─── GIVEN ENTRIES ───

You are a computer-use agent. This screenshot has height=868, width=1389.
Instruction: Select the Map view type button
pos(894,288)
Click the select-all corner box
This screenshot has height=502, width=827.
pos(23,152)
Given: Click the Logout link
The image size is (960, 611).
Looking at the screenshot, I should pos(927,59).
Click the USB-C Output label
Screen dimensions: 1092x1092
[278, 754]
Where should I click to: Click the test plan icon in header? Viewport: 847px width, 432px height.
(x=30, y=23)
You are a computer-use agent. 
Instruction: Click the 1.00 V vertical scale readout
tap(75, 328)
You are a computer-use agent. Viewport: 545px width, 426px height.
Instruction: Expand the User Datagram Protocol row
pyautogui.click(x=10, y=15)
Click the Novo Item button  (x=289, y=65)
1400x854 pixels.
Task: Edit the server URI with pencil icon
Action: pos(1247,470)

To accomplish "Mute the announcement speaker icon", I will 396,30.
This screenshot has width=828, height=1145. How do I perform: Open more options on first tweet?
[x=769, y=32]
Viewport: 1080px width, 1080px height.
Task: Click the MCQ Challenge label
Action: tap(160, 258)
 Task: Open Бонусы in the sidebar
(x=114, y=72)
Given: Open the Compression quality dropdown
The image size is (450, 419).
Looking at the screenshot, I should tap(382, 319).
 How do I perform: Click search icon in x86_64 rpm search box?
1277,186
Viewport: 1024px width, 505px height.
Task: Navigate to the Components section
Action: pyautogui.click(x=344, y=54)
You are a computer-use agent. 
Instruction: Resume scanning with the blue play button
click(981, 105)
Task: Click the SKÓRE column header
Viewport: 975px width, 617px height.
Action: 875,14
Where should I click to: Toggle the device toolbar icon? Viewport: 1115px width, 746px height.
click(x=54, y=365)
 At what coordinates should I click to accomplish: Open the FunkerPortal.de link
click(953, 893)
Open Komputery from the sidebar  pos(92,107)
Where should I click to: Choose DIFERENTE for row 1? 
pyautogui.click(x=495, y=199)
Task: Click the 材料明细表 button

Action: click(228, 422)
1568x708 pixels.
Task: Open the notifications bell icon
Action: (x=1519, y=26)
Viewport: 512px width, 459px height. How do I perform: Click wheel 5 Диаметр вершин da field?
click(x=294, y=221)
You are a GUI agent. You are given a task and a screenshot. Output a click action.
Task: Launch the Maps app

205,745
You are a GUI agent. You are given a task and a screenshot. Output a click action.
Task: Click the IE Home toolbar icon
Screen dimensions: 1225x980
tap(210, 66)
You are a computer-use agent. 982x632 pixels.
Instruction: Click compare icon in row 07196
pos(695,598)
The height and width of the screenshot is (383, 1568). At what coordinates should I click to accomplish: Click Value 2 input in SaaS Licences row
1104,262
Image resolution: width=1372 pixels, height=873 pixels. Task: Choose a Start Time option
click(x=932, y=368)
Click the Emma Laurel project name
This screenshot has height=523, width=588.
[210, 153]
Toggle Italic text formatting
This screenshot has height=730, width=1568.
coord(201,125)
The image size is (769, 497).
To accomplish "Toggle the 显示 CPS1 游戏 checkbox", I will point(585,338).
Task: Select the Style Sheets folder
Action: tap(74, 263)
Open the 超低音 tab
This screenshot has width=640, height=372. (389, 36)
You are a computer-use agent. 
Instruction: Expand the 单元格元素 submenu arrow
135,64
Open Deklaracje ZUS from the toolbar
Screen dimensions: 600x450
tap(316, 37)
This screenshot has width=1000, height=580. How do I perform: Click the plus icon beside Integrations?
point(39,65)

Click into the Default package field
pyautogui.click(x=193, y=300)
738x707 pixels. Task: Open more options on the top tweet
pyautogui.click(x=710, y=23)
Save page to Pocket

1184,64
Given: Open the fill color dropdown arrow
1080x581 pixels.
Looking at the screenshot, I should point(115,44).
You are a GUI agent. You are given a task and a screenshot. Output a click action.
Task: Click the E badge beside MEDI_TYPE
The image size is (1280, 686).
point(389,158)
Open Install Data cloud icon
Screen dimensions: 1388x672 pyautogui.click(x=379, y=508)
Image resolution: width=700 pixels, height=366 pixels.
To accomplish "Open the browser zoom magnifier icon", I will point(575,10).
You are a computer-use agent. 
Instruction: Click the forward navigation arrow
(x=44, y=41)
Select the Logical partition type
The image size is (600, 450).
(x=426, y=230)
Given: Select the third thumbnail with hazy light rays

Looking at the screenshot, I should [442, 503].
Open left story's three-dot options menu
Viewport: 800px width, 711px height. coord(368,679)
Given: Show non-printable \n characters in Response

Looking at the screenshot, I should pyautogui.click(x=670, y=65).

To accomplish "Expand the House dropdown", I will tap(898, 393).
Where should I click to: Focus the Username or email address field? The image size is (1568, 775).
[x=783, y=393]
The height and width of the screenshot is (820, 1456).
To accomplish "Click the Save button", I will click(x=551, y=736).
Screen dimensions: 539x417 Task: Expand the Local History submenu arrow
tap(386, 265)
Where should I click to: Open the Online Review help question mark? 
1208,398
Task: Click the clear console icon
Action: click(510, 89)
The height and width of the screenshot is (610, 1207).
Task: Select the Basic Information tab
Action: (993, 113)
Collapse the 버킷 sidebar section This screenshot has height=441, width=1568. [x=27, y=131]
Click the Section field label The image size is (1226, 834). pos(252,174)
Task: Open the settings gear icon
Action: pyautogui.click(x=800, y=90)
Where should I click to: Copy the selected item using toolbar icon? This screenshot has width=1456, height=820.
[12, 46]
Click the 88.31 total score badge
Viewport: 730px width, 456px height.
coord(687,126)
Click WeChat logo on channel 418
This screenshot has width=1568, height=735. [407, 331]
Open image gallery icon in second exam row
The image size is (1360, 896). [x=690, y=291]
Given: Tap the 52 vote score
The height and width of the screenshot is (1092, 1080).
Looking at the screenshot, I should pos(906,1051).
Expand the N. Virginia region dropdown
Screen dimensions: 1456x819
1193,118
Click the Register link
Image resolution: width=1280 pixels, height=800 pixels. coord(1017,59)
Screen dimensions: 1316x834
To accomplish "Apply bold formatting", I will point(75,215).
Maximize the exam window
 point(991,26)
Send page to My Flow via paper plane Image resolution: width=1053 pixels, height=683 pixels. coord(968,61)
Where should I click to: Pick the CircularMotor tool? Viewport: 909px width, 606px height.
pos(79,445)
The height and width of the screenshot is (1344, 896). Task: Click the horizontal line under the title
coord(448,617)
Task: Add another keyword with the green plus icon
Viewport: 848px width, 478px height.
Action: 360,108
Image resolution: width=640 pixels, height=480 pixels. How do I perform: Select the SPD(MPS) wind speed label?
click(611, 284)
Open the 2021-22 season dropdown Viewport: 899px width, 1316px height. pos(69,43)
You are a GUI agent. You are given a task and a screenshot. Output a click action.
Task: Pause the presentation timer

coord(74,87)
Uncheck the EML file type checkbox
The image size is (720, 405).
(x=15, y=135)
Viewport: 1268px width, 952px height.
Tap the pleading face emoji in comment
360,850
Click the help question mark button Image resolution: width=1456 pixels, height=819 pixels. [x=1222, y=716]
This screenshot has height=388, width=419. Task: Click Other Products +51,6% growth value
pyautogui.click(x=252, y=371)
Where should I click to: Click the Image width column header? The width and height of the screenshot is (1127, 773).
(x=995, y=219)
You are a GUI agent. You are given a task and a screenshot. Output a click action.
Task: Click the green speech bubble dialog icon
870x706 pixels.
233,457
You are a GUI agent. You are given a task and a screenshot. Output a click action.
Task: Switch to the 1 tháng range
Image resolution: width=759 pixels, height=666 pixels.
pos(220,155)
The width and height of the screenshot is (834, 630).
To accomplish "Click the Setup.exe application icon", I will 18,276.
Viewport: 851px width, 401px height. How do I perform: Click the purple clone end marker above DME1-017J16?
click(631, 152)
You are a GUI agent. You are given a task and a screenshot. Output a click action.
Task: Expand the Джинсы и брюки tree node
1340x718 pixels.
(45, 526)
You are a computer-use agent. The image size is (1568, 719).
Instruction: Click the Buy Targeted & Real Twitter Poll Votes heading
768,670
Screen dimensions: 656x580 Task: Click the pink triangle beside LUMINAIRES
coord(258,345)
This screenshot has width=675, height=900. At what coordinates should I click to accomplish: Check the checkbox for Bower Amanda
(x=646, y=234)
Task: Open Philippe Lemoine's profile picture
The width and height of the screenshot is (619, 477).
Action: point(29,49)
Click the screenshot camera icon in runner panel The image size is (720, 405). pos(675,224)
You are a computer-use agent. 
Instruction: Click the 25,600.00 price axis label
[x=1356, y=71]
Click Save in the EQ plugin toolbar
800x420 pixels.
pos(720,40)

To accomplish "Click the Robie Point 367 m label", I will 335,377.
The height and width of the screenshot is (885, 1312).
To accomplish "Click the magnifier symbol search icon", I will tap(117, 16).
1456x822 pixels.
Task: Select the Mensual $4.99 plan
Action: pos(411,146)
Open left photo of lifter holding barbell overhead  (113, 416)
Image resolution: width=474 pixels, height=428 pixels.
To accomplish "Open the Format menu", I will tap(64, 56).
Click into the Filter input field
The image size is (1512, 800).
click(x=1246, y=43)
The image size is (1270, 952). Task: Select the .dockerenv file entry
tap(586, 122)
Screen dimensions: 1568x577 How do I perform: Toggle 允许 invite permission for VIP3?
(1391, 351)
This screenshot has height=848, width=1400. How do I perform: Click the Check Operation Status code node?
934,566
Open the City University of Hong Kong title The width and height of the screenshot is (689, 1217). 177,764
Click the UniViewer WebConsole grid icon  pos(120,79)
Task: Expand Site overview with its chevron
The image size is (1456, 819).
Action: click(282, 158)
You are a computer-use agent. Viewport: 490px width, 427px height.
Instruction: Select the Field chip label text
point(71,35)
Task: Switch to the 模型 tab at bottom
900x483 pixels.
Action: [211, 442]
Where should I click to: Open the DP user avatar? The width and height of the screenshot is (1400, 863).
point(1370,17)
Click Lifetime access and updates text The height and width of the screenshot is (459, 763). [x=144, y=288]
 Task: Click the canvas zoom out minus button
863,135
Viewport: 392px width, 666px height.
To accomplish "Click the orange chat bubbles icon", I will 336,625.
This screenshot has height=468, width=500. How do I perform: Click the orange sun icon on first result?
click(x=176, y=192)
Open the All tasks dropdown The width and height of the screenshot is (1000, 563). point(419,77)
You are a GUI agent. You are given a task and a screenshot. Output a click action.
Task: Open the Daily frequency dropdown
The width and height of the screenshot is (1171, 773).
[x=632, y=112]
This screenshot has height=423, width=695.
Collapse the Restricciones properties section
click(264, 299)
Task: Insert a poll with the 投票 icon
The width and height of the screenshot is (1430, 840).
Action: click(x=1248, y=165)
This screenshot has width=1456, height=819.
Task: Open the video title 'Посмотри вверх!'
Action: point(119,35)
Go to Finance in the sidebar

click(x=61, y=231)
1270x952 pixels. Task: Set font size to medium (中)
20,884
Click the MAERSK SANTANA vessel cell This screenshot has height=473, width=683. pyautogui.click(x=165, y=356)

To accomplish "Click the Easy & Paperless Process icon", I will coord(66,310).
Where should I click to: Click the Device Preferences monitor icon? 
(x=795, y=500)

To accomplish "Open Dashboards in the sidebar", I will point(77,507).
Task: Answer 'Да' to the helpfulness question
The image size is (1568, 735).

───

▶ [WHAT THE EXERCISE ASKS] Copy the rows above verbatim, starting at the first line and ending with the line containing "pyautogui.click(x=10, y=15)", including that line.

▶ [RESULT OF THIS EXERCISE]
You are a computer-use agent. This screenshot has height=868, width=1389.
Instruction: Select the Map view type button
pos(894,288)
Click the select-all corner box
This screenshot has height=502, width=827.
pos(23,152)
Given: Click the Logout link
The image size is (960, 611).
Looking at the screenshot, I should pos(927,59).
Click the USB-C Output label
Screen dimensions: 1092x1092
[278, 754]
Where should I click to: Click the test plan icon in header? Viewport: 847px width, 432px height.
(x=30, y=23)
You are a computer-use agent. 
Instruction: Click the 1.00 V vertical scale readout
tap(75, 328)
You are a computer-use agent. Viewport: 545px width, 426px height.
Instruction: Expand the User Datagram Protocol row
pyautogui.click(x=10, y=15)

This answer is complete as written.